Bailar sobre meados
Kansas Jack estaba soltero. No le faltaban excusas para ello; en el noventa y cinco habían forzado a su gata Mimí, su mamá la habían ingresado en un manicomio desde que empezaron a emitir El equipo A y, en cuanto a él, una puta sifilítica le pasó una gonorrea más duradera de las que podía recordar. Después del escozor que le provocaba mear cuatro o cinco veces al día, ya no le quedaba otro gusto que automedicarse con supositorios. Una nueva forma de masturbación in vitro. Por desgracia, la farmacia más cercana estaba tan lejos que, cuando llegaba, sus glándulas intestinales ya no segregaban más líquido. Es por ello que el famoso pistolero de Arizona Metro, la línea 2 del Subway neoyorquino que había unido El Bronx con el Upper East Side antes del gran cataclismo, se las dio de novelista. Al valorar las posibilidades que le daba la profesión, se estremeció: no podía usar el recurso introspectivo, su vida ya le parecía una mierda suficiente como para recaer en una nueva depresión, y tampoco largar sobre argumentos técnicos, ya que la formación se acabó para él en la primera clase de las de multiplicar.
¿Qué podía hacer? Estaba en blanco, sabía que iba en la dirección correcta, pero un gran velo le impedía descubrir su camino.
Un día cualquiera, a media tarde, después de la hora omega (cuando la Alfa Centauri había deshecho la Vía láctea y la aurora desapareció con el desastre nuclear de 2019) encontró un libelo medio roído por las ratas (antaño insignes habitantes de los andenes), entre unas bolsas de basura y escombros de diversa índole: gafas de sol, lápices de labios mordidos, gomas por estrenar, otras a half, y otras que... Veinte kilos de rastrojos de inmundicia que hubieran hecho pillar la solitaria y más viruses por descubrir resultaban inocuos frente al potente agente inhibidor. Se llamaba Jack, Kansas Jack, se sobrevino de un solo pálpito. Sabía, había dado en el clavo. Y éste podía meterlo hasta el fondo. Alargó la mano y tocó el libro. Apenas quedaban tres hojas, pero por el aspecto de la cubierta, y el curioso nombre tejano de su autor, había hecho historia. Su meta estaba fijada, su objetivo vital se le había aparecido como el genio de Aladino en un mundo en caos. Cogió las barras de carmín, todos los papeles de periódico y la pintura blanca que encontró. Después de hacer un enorme mural en el alicatado blandito de la única pared de la station que se tenía en pie, estaba preparado para la proeza.

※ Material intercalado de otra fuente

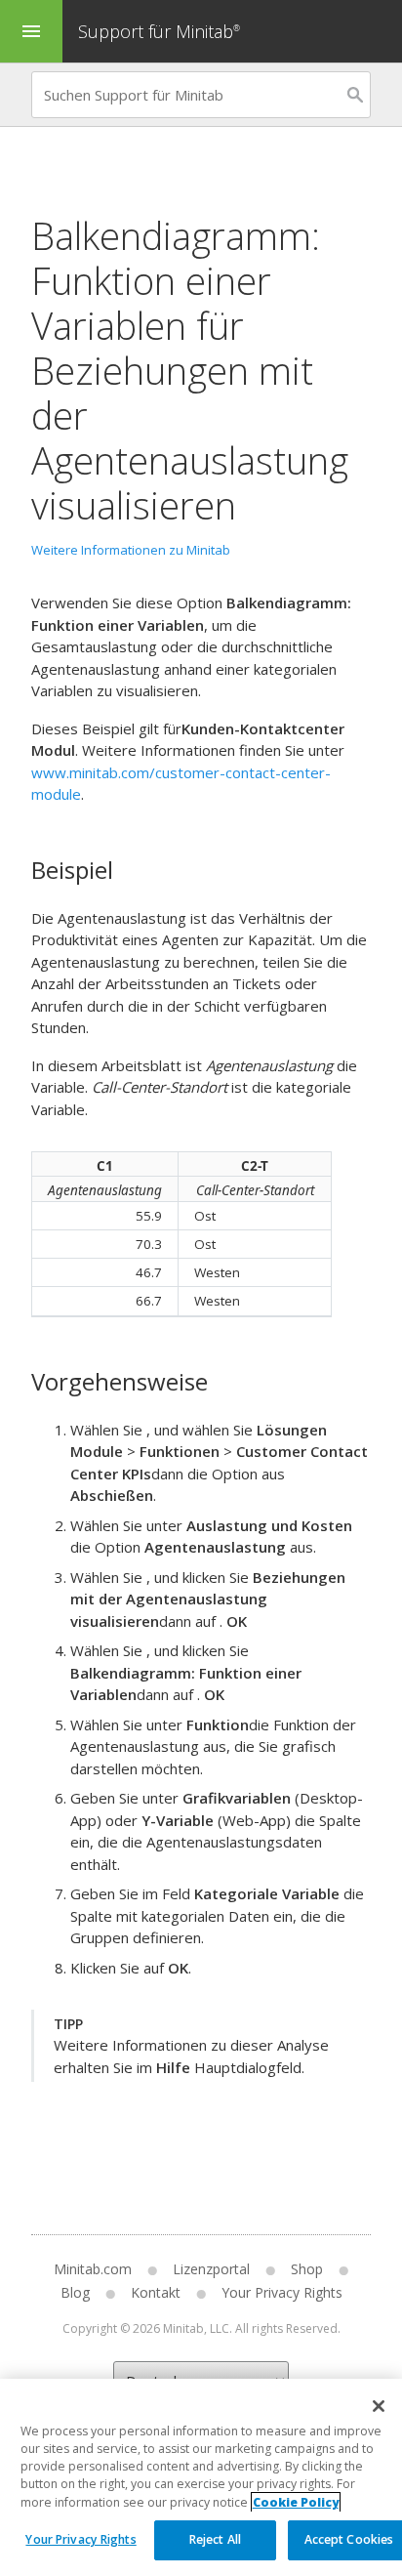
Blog (75, 2292)
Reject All (215, 2539)
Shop (307, 2269)
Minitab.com (93, 2269)
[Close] (378, 2406)
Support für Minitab (159, 31)
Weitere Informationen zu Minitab (130, 550)
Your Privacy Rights (80, 2539)
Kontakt (156, 2292)
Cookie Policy (296, 2502)
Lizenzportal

Se estrenó con un relato bastante sórdido, como su vida; y así, en casa, ante los espectadores que le contemplaban, un traje de amianto antirradiaciones y la chica semidesnuda que aparecía en la portada de la novelita de serie b que había recuperado, creía estar preparado para conquistar el éxito que había estado esperando. Todos le aclamarían. Ante todo, había descubierto la fórmula literaria perfecta de hacerse una paja mental sin causar daños a terceros. Hasta que se le presentó un poblema, el título de su nueva novela: Un forajido en Marte.
Ángel Brichs (Barcelona, 1979) es un experto en leyes y gestor patrimonial que se diverte desde chico con uno de sus grandes hobbies: la literatura. Capaz de participar en antologías ultramodernas, como la acuñada en Cuaderno de Legados, 1 (2010), escribir artículos de corte divulgativo (monográfico sobre el grafito en el núm. 25 de la revista de humanidades URTX, 2011), por no hablar de su trabajo ocasional como redactor en solitario de la sección cultural de la revista Rubricata (2010-2011); en Bailar sobre meados, se llena de todo su cinismo para desacreditar el mundo de la novela barata, realizando toda una parodia antiliteraria, mostrándonos los sinsabores de lo que nunca debe hacerse en literatura.